Give again, exactly and without pictures, the lines running from the line with "650x408 pixels." to the end of the records below.

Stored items
————

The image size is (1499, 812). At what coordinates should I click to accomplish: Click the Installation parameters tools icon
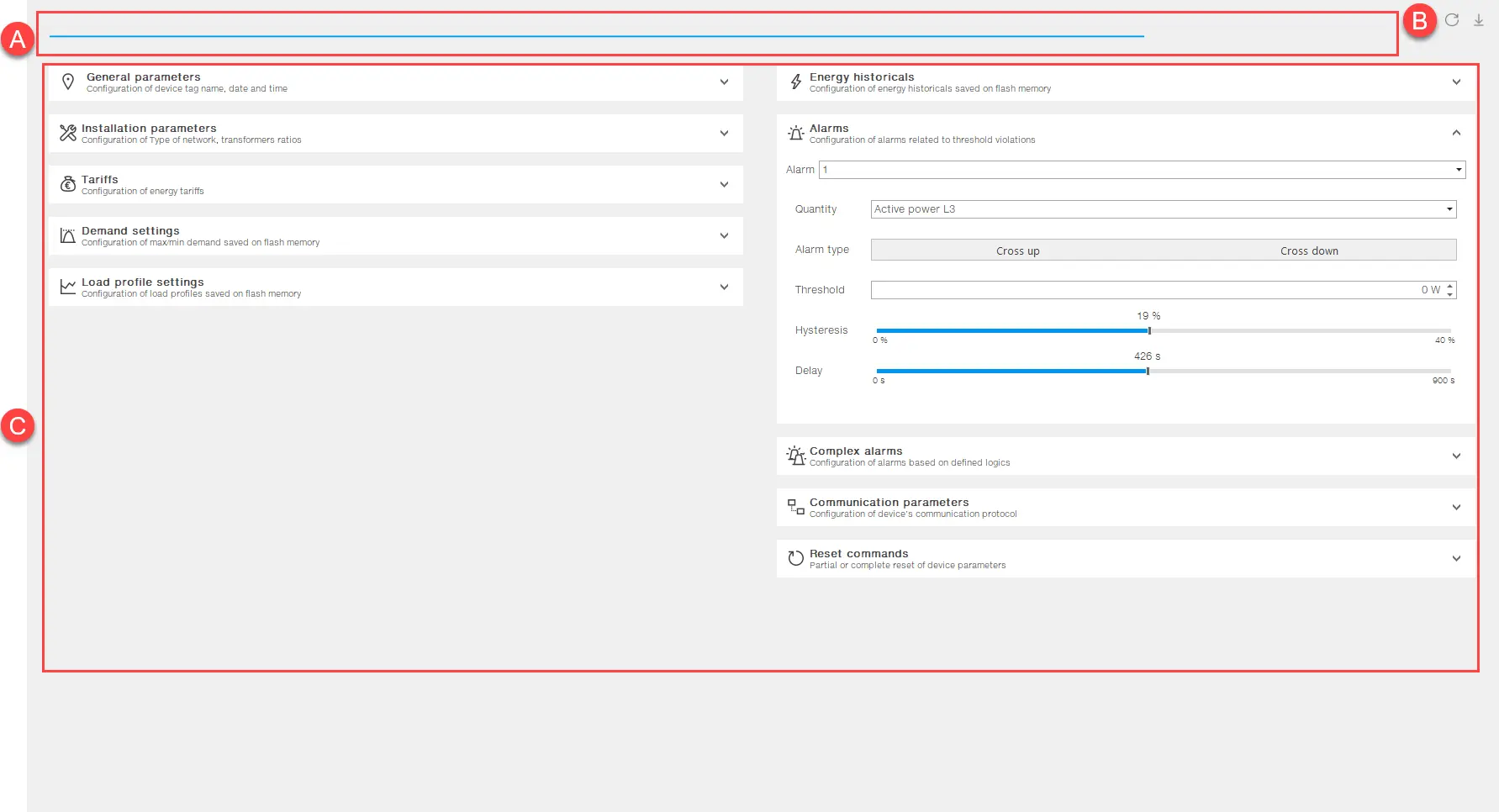click(68, 134)
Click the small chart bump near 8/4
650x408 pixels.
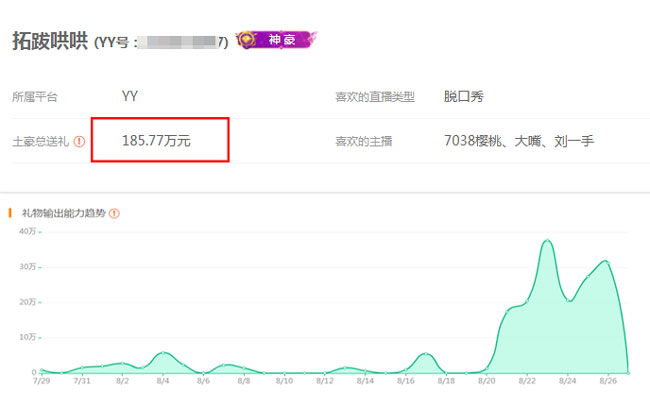click(x=163, y=353)
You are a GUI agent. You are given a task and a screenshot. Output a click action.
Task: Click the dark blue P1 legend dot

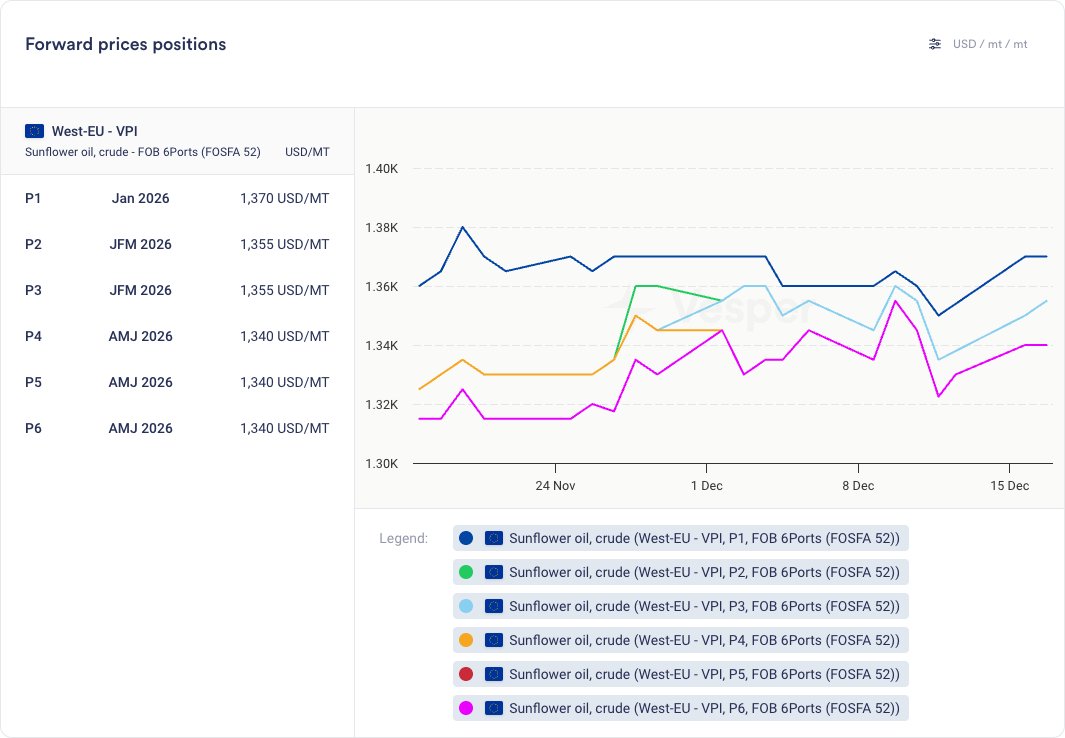pos(465,538)
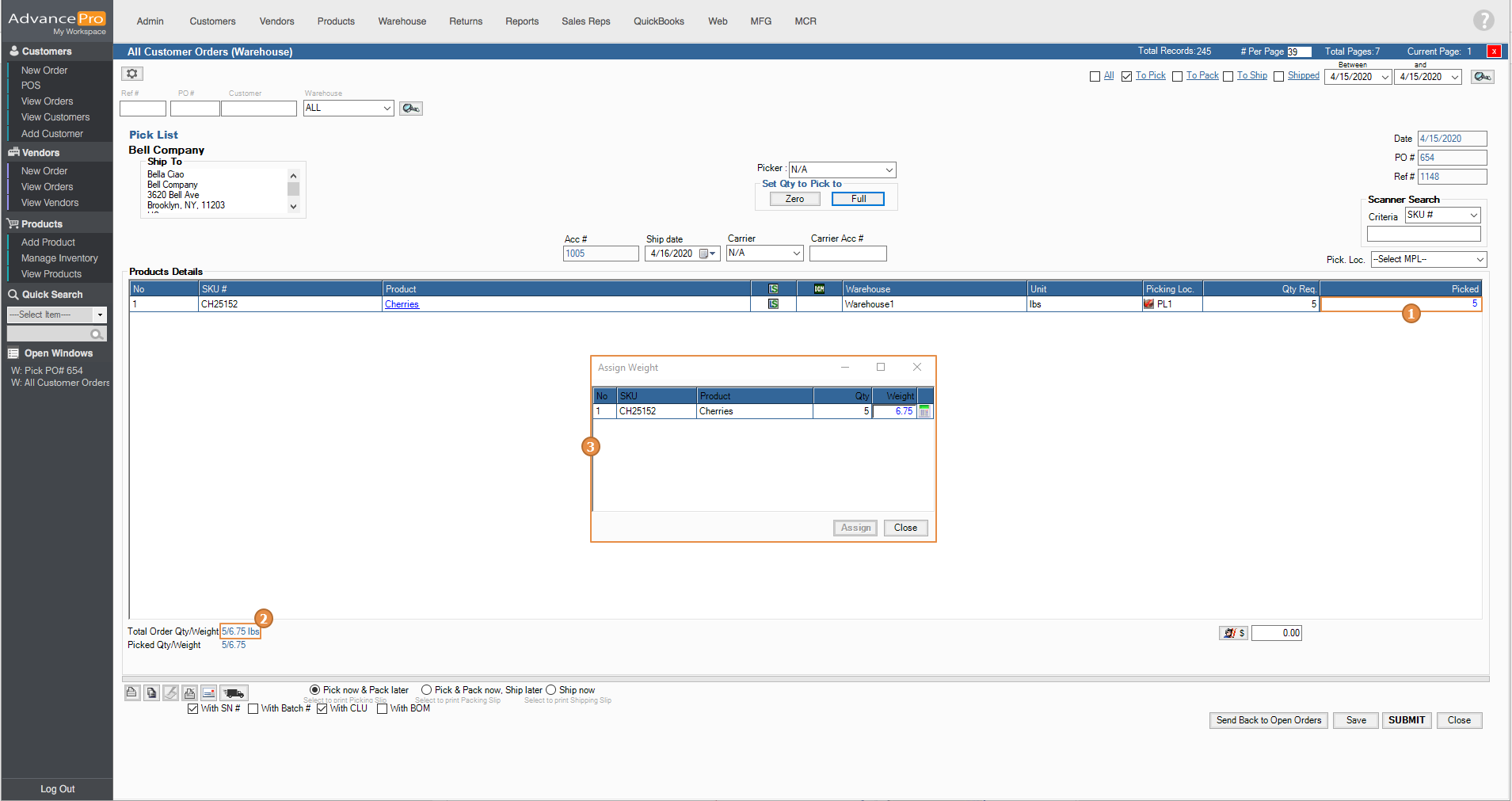Click the Scanner Search input field

(x=1423, y=234)
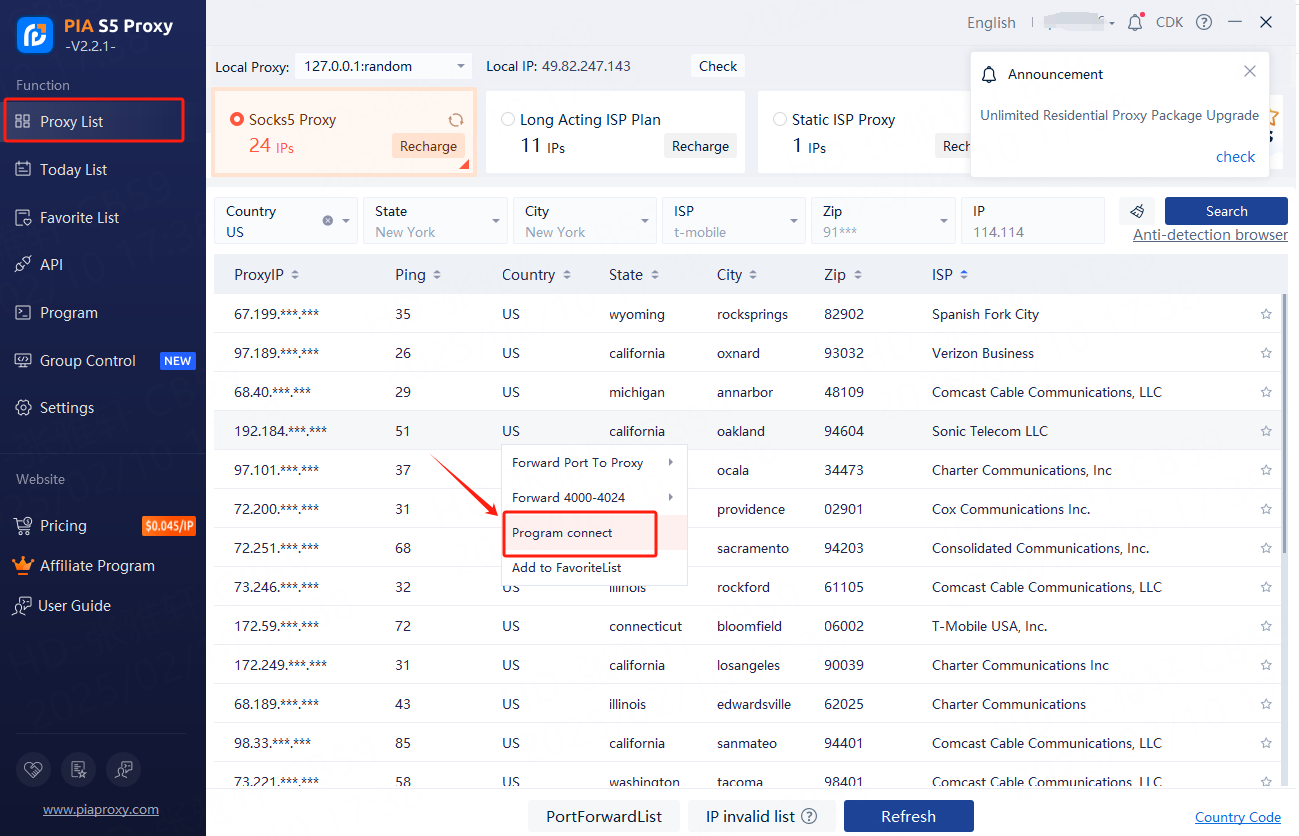Select Add to FavoriteList menu entry
Screen dimensions: 1299x836
(x=566, y=568)
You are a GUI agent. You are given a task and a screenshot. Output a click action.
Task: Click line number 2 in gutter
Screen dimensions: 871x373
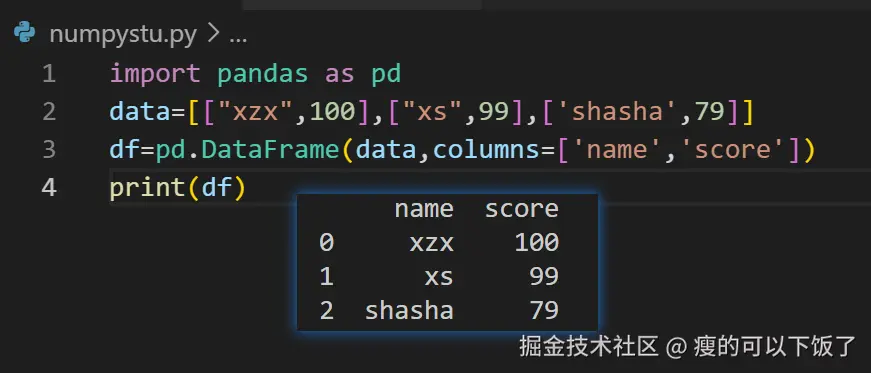coord(49,112)
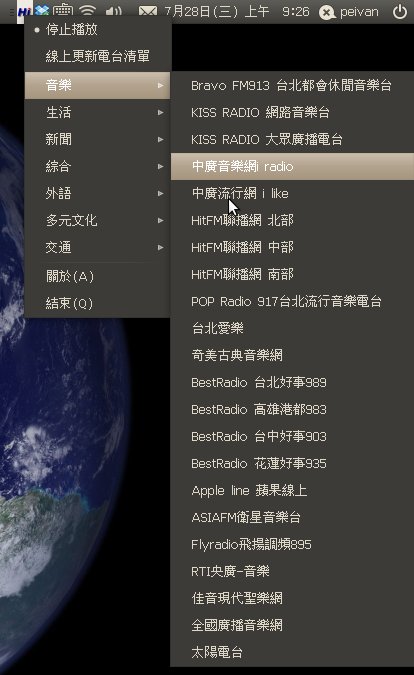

————

Output:
650x408 pixels.
click(x=163, y=353)
You are a GUI agent. You are given a task and a screenshot. Output a click action.
Task: Click the dark blue P1 legend dot

pos(465,538)
Click the Scanner Search input field

(x=1423, y=234)
Select Add to FavoriteList menu entry
Screen dimensions: 1299x836
(x=566, y=568)
You are a GUI agent. You are given a task and a screenshot. Output a click action.
Task: Click line number 2 in gutter
Screen dimensions: 871x373
coord(49,112)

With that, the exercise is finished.